Baron Asset Fund (BARAX)
Review and Outlook
During the quarter ended June 30, 2016, equity markets increased before falling suddenly on June 24, when British voters unexpectedly voted in favor of leaving the European Union, the so-called Brexit. After digesting the likely implications of Brexit, U.S. investors appeared to change their view, and the markets rose sharply during the last few days of June and through early July.
Baron Asset Fund increased in the quarter. The top sector contributors to performance were Health Care, Information Technology (IT), and Financials. Industrials and Consumer Discretionary detracted. While results were mixed, contributors among Health Care holdings outweighed detractors. The sector benefited in particular from the strong performance of top contributor IDEXX Laboratories, Inc.
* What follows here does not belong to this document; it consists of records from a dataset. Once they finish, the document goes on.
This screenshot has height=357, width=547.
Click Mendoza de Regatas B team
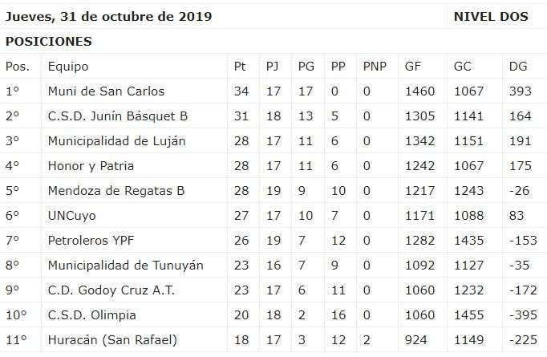click(x=116, y=191)
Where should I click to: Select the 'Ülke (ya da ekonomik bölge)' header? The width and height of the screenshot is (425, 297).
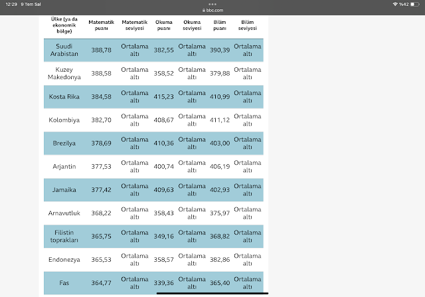click(64, 25)
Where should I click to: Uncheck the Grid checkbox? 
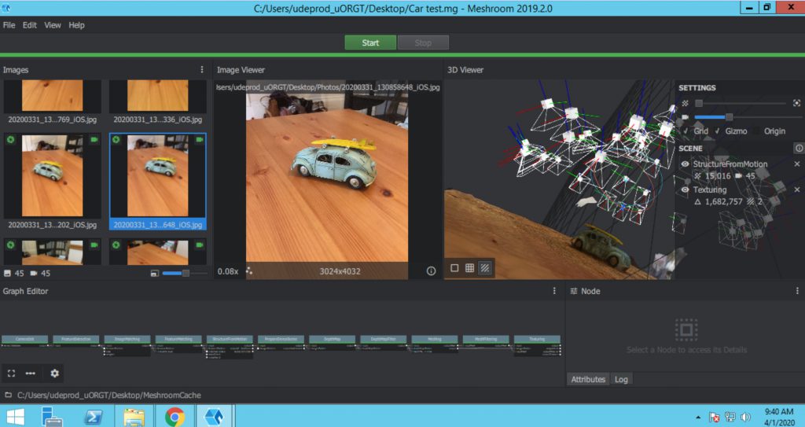(685, 131)
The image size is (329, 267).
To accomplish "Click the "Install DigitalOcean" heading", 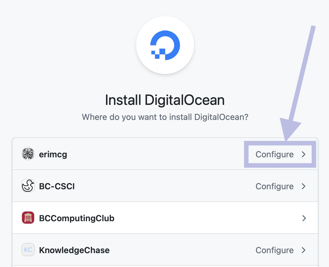I will [x=165, y=100].
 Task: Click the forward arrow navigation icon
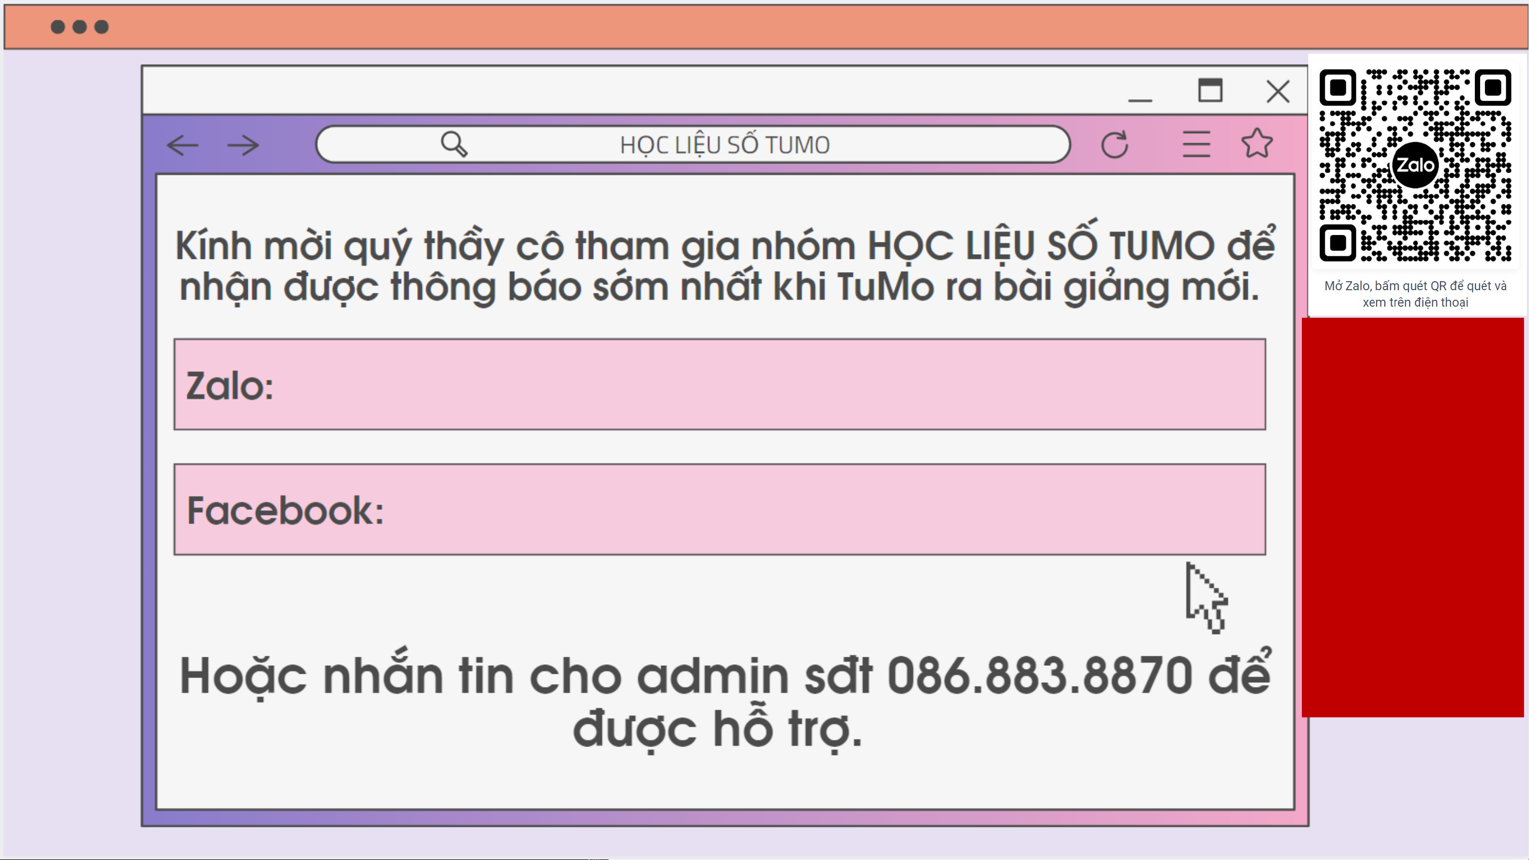pos(243,145)
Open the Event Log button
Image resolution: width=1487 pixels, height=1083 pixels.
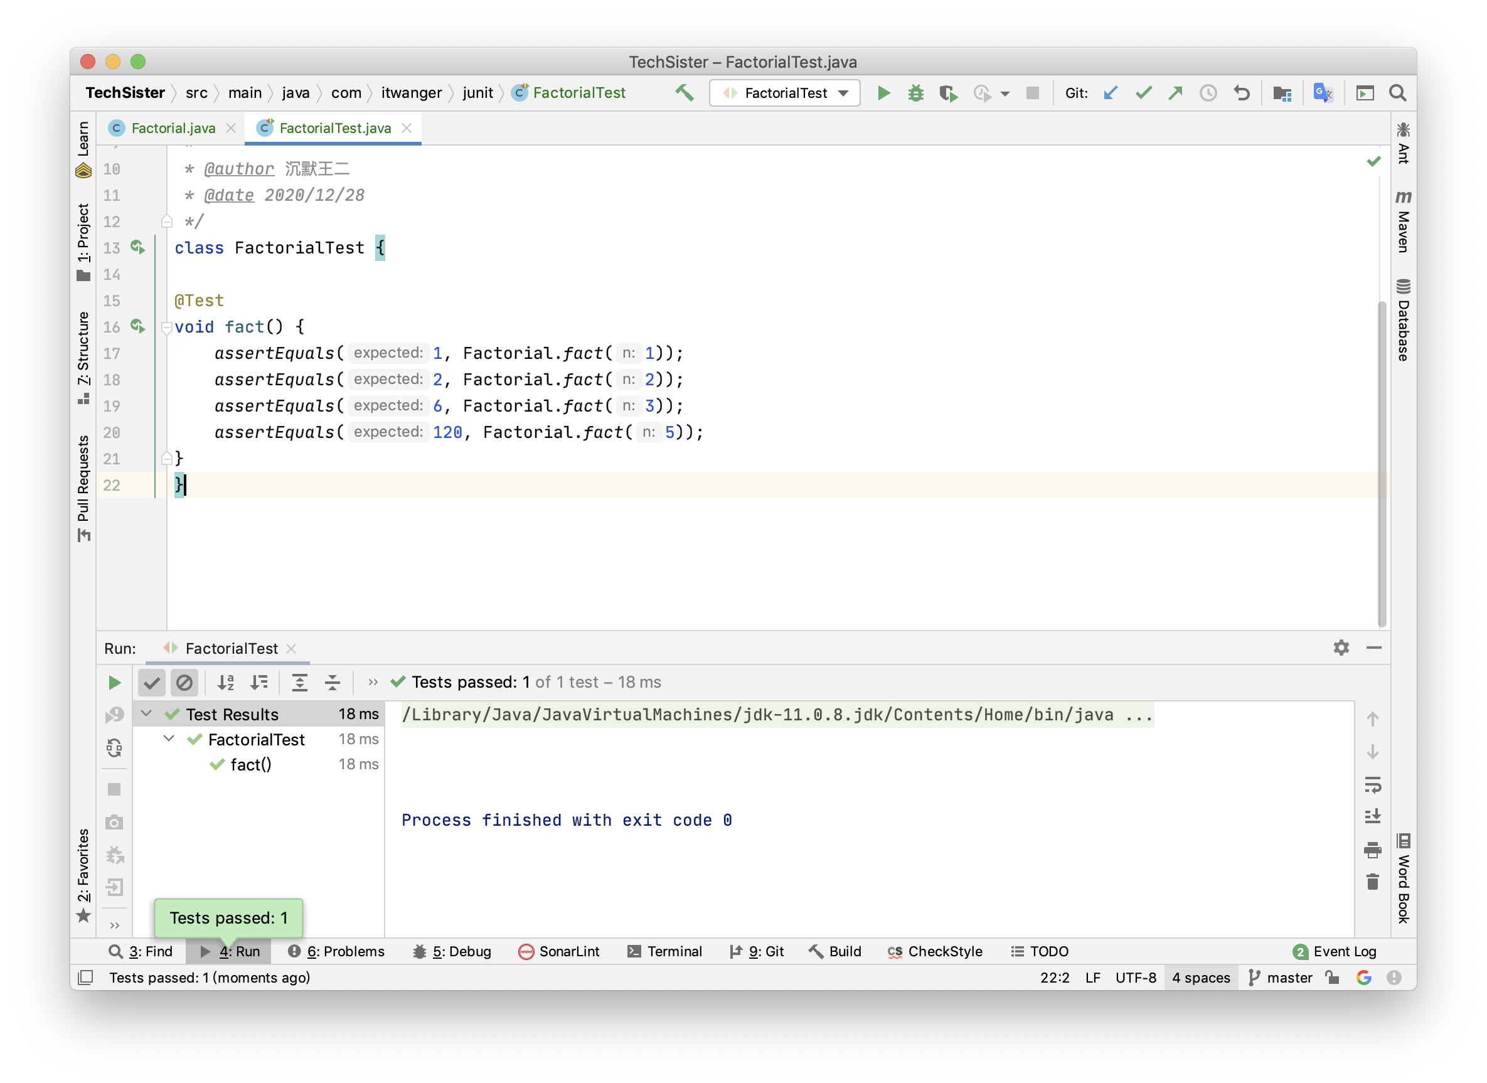[x=1334, y=951]
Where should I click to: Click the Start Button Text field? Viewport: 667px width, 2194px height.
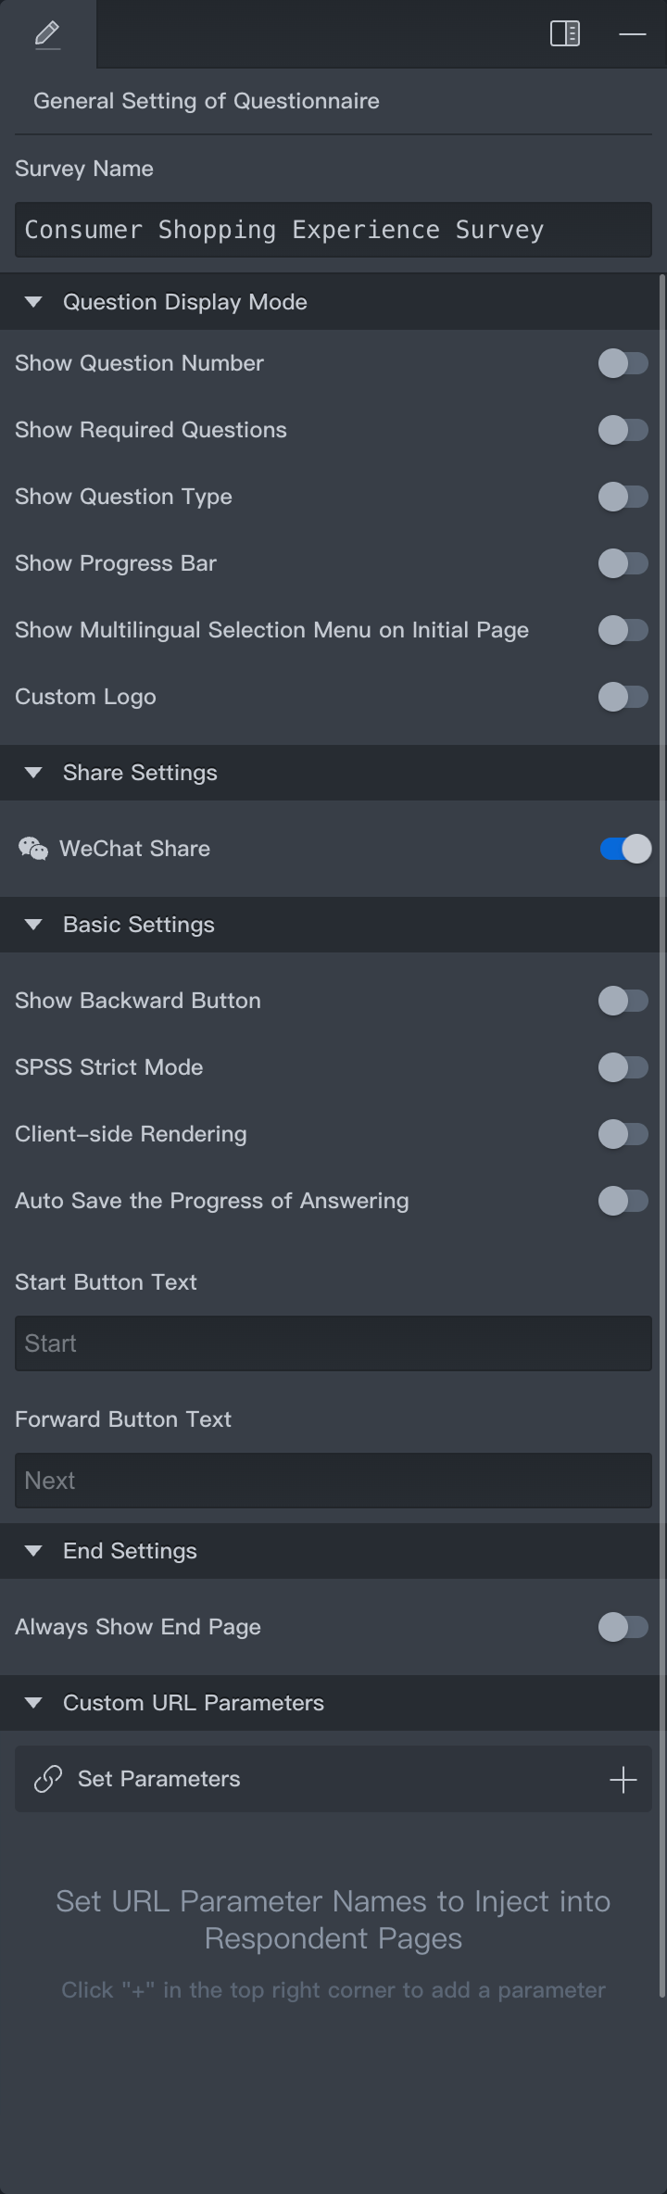click(x=334, y=1343)
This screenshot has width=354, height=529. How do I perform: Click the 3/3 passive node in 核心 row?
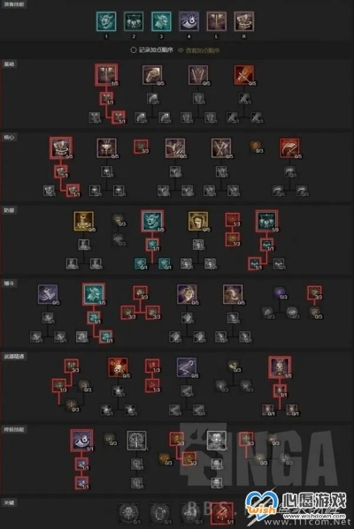tap(141, 147)
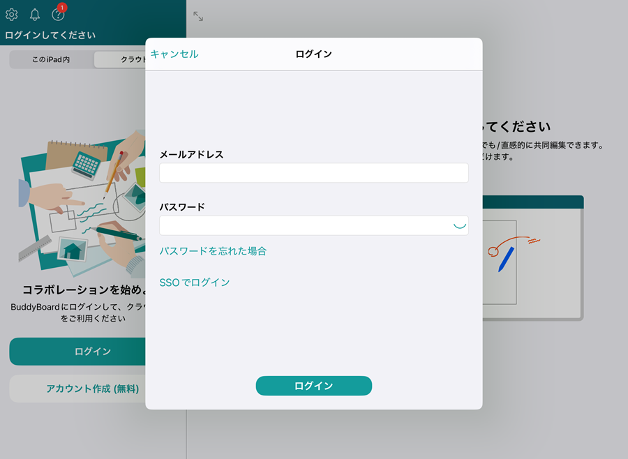
Task: Open the パスワードを忘れた場合 link
Action: point(213,251)
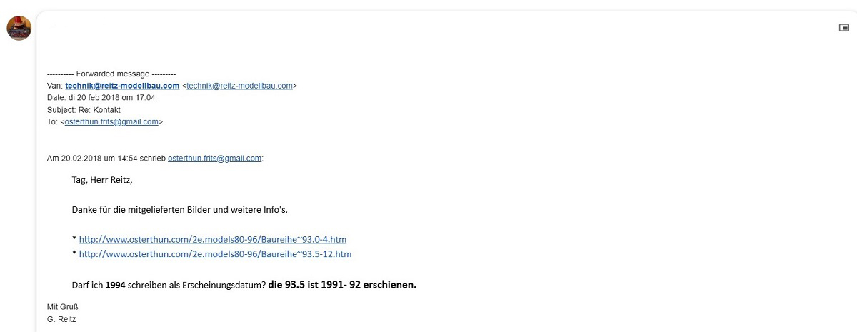Click bold reply text about 93.5 erschienen
Screen dimensions: 857x332
click(x=342, y=285)

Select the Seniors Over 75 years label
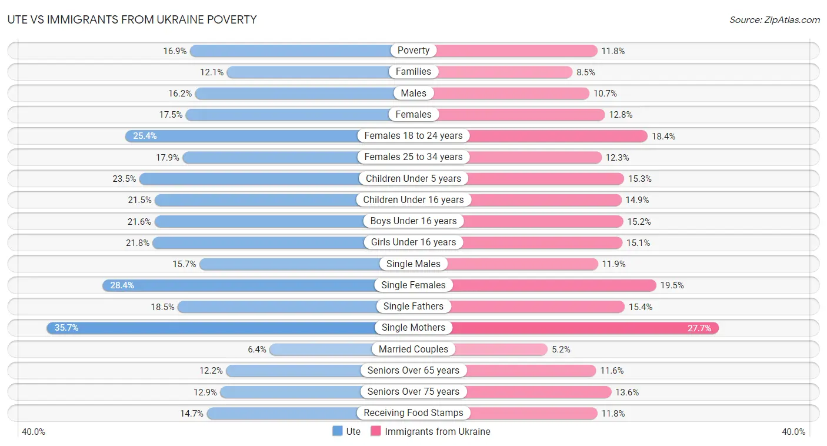pos(414,392)
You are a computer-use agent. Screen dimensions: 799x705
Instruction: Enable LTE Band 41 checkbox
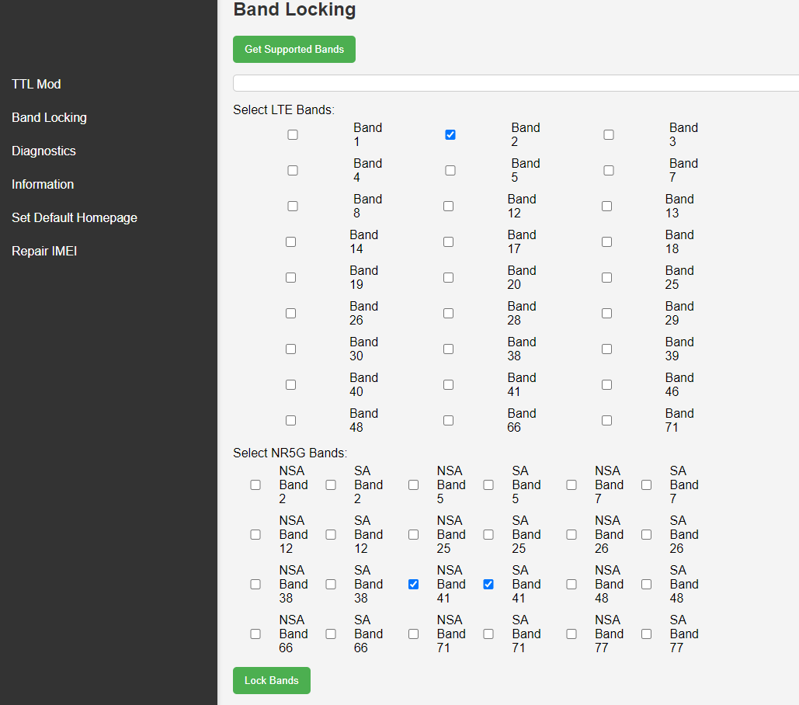coord(448,385)
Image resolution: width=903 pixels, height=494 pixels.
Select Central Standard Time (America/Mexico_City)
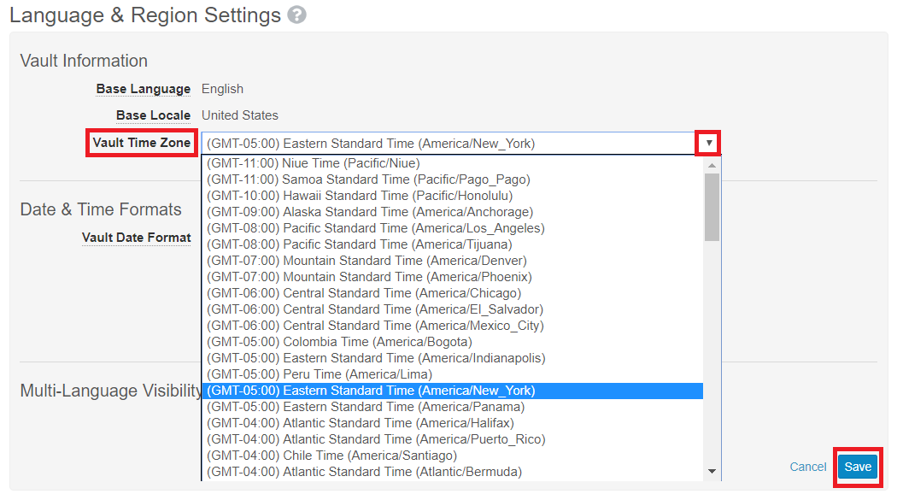click(375, 326)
Positive performance of the IT sector was largely driven by Gartner, Inc. and Zillow Group, Inc., the second and third largest contributors to performance respectively. A strong showing by property and casualty insurance software vendor Guidewire Software, Inc. also helped boost performance. Contribution of the Financials sector was led by specialized REIT Equinix, Inc. Weakness in the Industrials sector was driven primarily by holdings in the construction machinery & heavy trucks and trading companies & distributors sub-industries, including top five detractor Westinghouse Air Brake Technologies Corp., which manufactures safety equipment for the rail industry. Consumer Discretionary detracted primarily due to the weak performance of investments in the hotels, resorts & cruise lines and specialty stores sub-industries.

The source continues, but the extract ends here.